The live event featured three clashes:

- P Money vs Big H
- Opium vs Dialect
- Dorris vs Hazman

The DVD also featured additional clashes:

- AK vs Villain
- Local vs Jay Eyes
- Yannick Bolasie vs Bradley Wright-Phillips

The P Money vs Big H clash came to an abrupt end when Big H left the stage during the third (and last) round. During the second round, Big H had asked the DJ to rewind the instrumental. When that failed, he asked to skip to the third round. He had asked Jammer for more money if he was to continue, which Jammer declined. On behalf of Big H, Inside Music claimed the live audience making noise made things "difficult" for both sides. Later, Jammer and P Money gave a public statement saying Big H had "disrespectful" behaviour and said the statements Inside Music and Big H made were misleading.

===Lord of the Mics VII===
LOTM VII was released in 2015. It featured ten clashes:

- Kozzie vs Jaykae
- Lady Lykez vs Sox
- Mez vs Trappy
- Row D vs XP
- Bigz Man vs Xtra
- Blessed vs Pawz
- Blacks vs Face

Prior to the release of LOTM VII, a special '10 Years of Lord of the Mics' event was held. Jaykae and Kozzie, Mez and Trappy, Lady Lykez and Sox, and Row D and XP all clashed at the 10th anniversary as well as on the LOTM VII DVD. The event also saw a producer clash between Splurge Boys and Heavytrackerz, and a DJ clash between Dub Plate Mex and Big Mikee.

The 'Lord of the Mics' compilation album released alongside the clashes charted in the Top 10 of the UK Compilation Chart.

===Lord of the Mics VIII===
LOTM VIII was released in 2019. It featured nine clashes with a total of 18 MCs:

- Tommy B vs JAY0117
- Ten Dixon vs Tana
- Rawza vs Gen
- Logan vs Armz
- T Roadz vs SBK
- Yizzy vs Micofcourse
- Jafro vs Dialect
- Reece West vs F.O.S
- Funky Dee vs Mischief

Jammer originally stated that there would be thirty MCs in LOTM VIII. The eight addition was filmed by Jammer and Neron.

Prior to the release of LOTM, a set of live clashes were held at Rough Trade East.

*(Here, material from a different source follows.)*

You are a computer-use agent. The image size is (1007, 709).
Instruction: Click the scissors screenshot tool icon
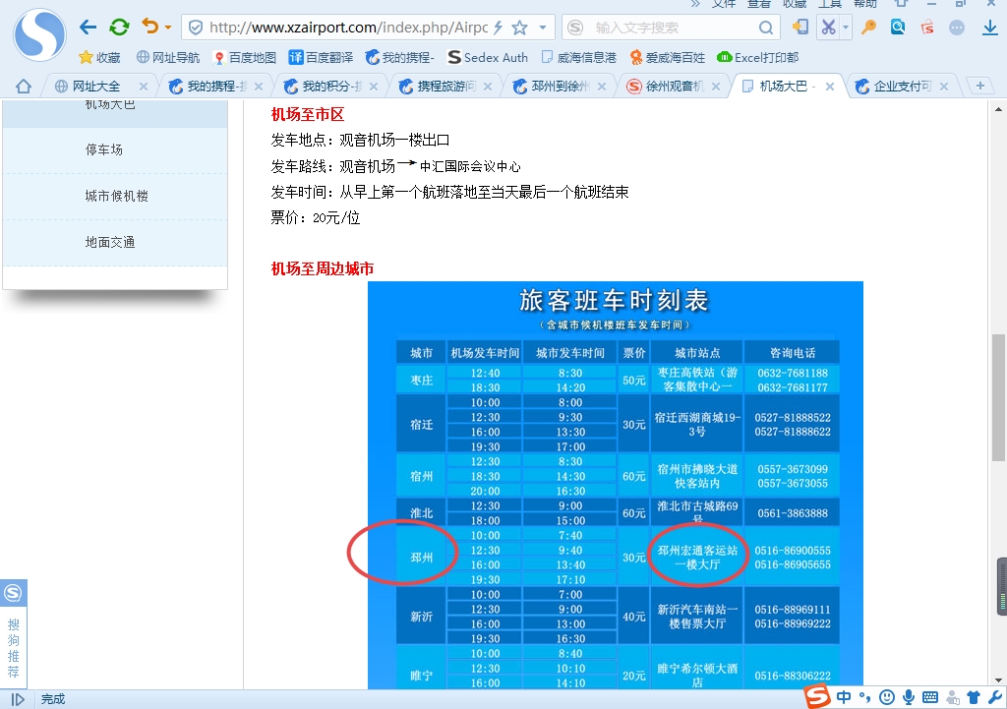pos(830,28)
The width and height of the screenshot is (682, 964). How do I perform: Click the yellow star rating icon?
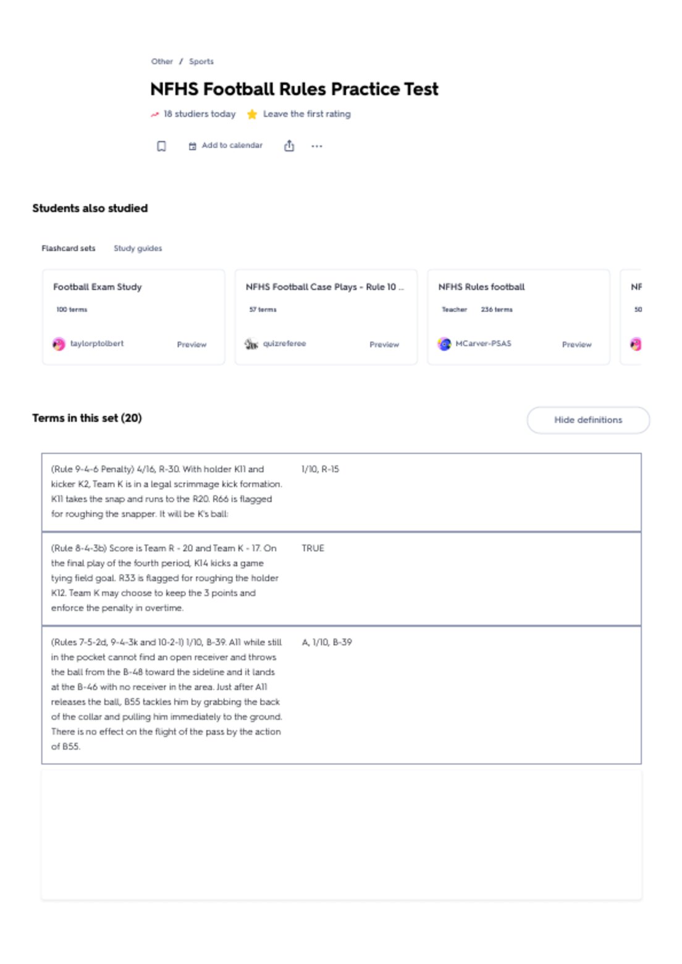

A regional tour was also held to promote LOTM.

The compilation album released alongside the clashes peaked at number 8 on the iTunes UK Albums Charts.

=== Lord of the Mics IX ===
In an interview in 2022, Jammer stated "Lord of the Mics 9 has been shot already but my business partner, Ratty, didn’t want to release LOTM9 and he wanted to shoot it again". Some footage from the ninth edition of Lord of the Mics was released on YouTube in October 2020, featuring a clash between Skinner and CY.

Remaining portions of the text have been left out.